--- Instruction ---
Transcribe the part of the notes on nice commutative algebras that starts at "Recall that $A$" and ends at "is pointwise dense.".

--- Supplied passage ---
________________

\classheader{2012-11-28}

Recall that $A$ is a nice commutative algebra. 
Let $\widehat{A}$ be the collection of algebra homomorphisms from $A$ into $\C$. 
We already showed
that $\widehat{A} \cong S_A$ given by $\chi \mapsto \C_\chi$. Let $\Nil(A)$ be the collection of
nilpotent elements of $A$. Let $\ev: A \to \C \{ \widehat{A} \}$ be the evaluation algebra
homomorphism $\ev(a)(\chi) = \chi(a)$. We will also denote $\widehat{a} = \ev(a)$.

\begin{theorem}
Let $A$ be a nice commutative algebra. Then 
\begin{enumerate}
\item $\ker(\ev) = \Nil(A)$.
\item $\im(\ev)$ is pointwise dense.
\item For $a \in A$, $\spec(a)$ is the set of values of $\widehat{a}$.

________________

--- Source excerpt ---
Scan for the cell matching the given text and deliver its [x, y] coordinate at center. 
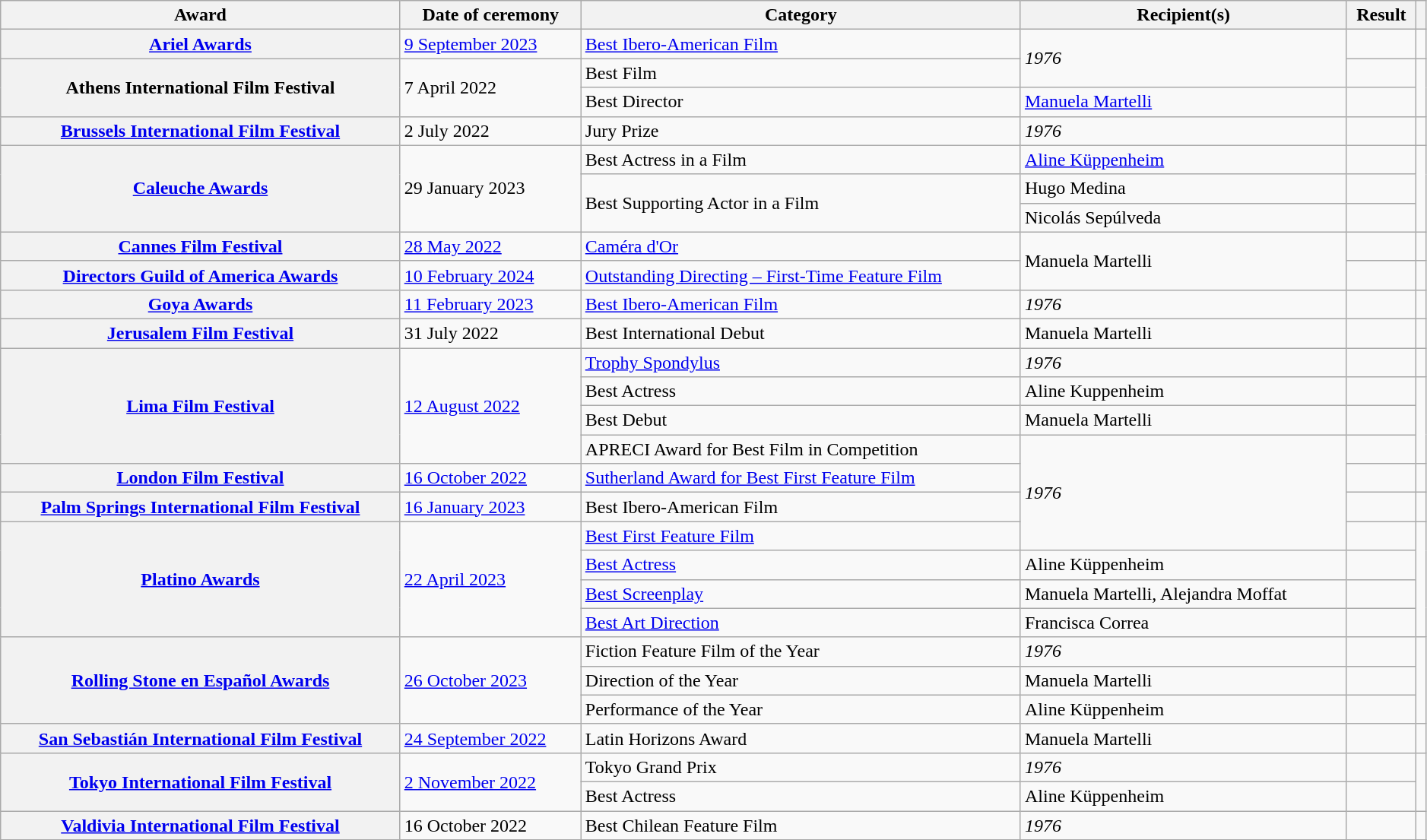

________________

--- Answer to the task ---
Recall that $A$ is a nice commutative algebra. 
Let $\widehat{A}$ be the collection of algebra homomorphisms from $A$ into $\C$. 
We already showed
that $\widehat{A} \cong S_A$ given by $\chi \mapsto \C_\chi$. Let $\Nil(A)$ be the collection of
nilpotent elements of $A$. Let $\ev: A \to \C \{ \widehat{A} \}$ be the evaluation algebra
homomorphism $\ev(a)(\chi) = \chi(a)$. We will also denote $\widehat{a} = \ev(a)$.

\begin{theorem}
Let $A$ be a nice commutative algebra. Then 
\begin{enumerate}
\item $\ker(\ev) = \Nil(A)$.
\item $\im(\ev)$ is pointwise dense.